Recently I’ve been avoiding the news. By recent, I mean for about 5 years, and by news, I really mean the olds. Because of the advent of digital media, we now have hundreds of channels, websites, and a 24 hour, nonstop news cycle. And yet, the public couldn’t be less informed or educated. I’m not blaming them, nor am I claiming to be the opposite, but there are a significant number of citizens who blindly absorb the same information from the same sources day in and day out, without even a hint of skepticism. My natural tendency toward cynicism and disbelief, coupled with the laughing-stock that is our current United States government, I cannot stomach the very biased news I see on any channel these days. I’m forced to cherry pick articles and laugh while learning as I watch the Daily Show and the Colbert Report, the only truly honest, inquisitive and insightful bits of news I’m lucky to get. NPR is great, but it’s also so damn dry. My god, I do need some more inflection and editorializing than I often get, but at least their agenda is clear: to inform.

I am interested in politics, but not in debate. I could give two shits what this expert feels versus the other. They all seem to have smart people in their corner and most are represented by power hungry, loud mouths who’ve scared the extremes of the left and right to follow them like sheep. I’ve been a sheep before, again, no judgment, but sometimes I just want to shake these very smart, capable people into thinking for themselves, instead of deciding before they wake up how they’ll see the world the following day. It’s exceedingly difficult to find one right answer for over 350 million people. I’d imagine the process to getting there is complex and daunting, but I’d also imagine the fundamentals of setting up a healthy, informed nation with opportunity is something we can get back to, and I hope we do.

I am patriotic but I’m not wearing rose-colored glasses. Our country is no longer the best and the brightest. Am I glad to have been born here? Definitely. There are so many aspects I love and am proud of, but as one who lived in Europe for three years and plans to travel and roam this planet, I feel and know deeply we can learn a thing or two from other sovereign nations and our arrogance is getting us nowhere. It is in this vein that I enthusiastically recommend the entire American populace watches The Newsroom, Aaron Sorkin’s brilliantly written series for none other than H.B.O.
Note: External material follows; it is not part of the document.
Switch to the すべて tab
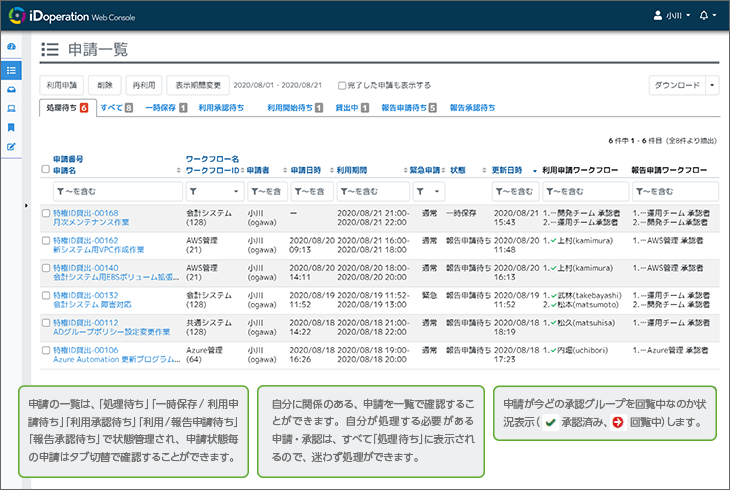coord(116,107)
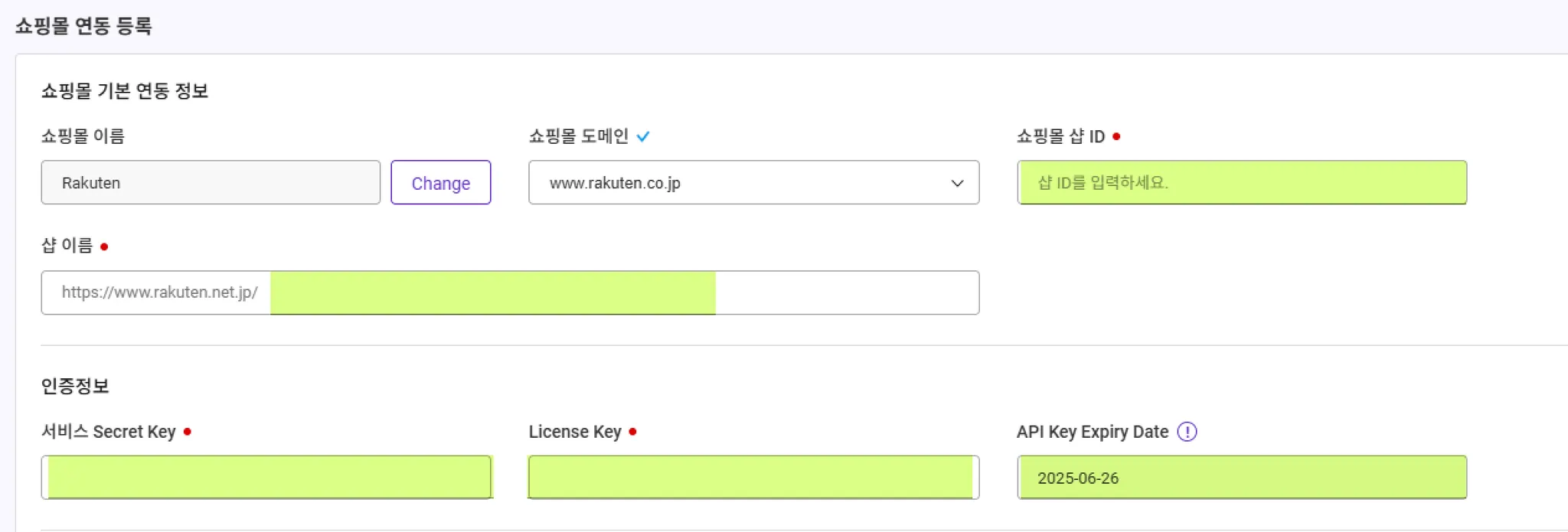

The Newsroom stars Jeff Daniels, a favorite actor from my childhood (any Dumb and Dumber fans out there?), who’s given some of the best performances of his career in the last decade. You must be sharp and fully equipped to ring off Sorkin dialogue and make it feel as believable and impassioned as it was written. And the cast of the Newsroom does just that. Daniels plays Will McAvoy, a rich and successful anchor of News Night who’s going through a series of changes after an uproarious speech uttered while debating on a news forum at Northwestern. Subsequently, he loses his executive producer and much of his staff, to be left with ex-flame MacKenzie McHale as his EP (bit of melodrama there) and a slew of new, energetic writers and producers encouraged to go back to the days of news with integrity.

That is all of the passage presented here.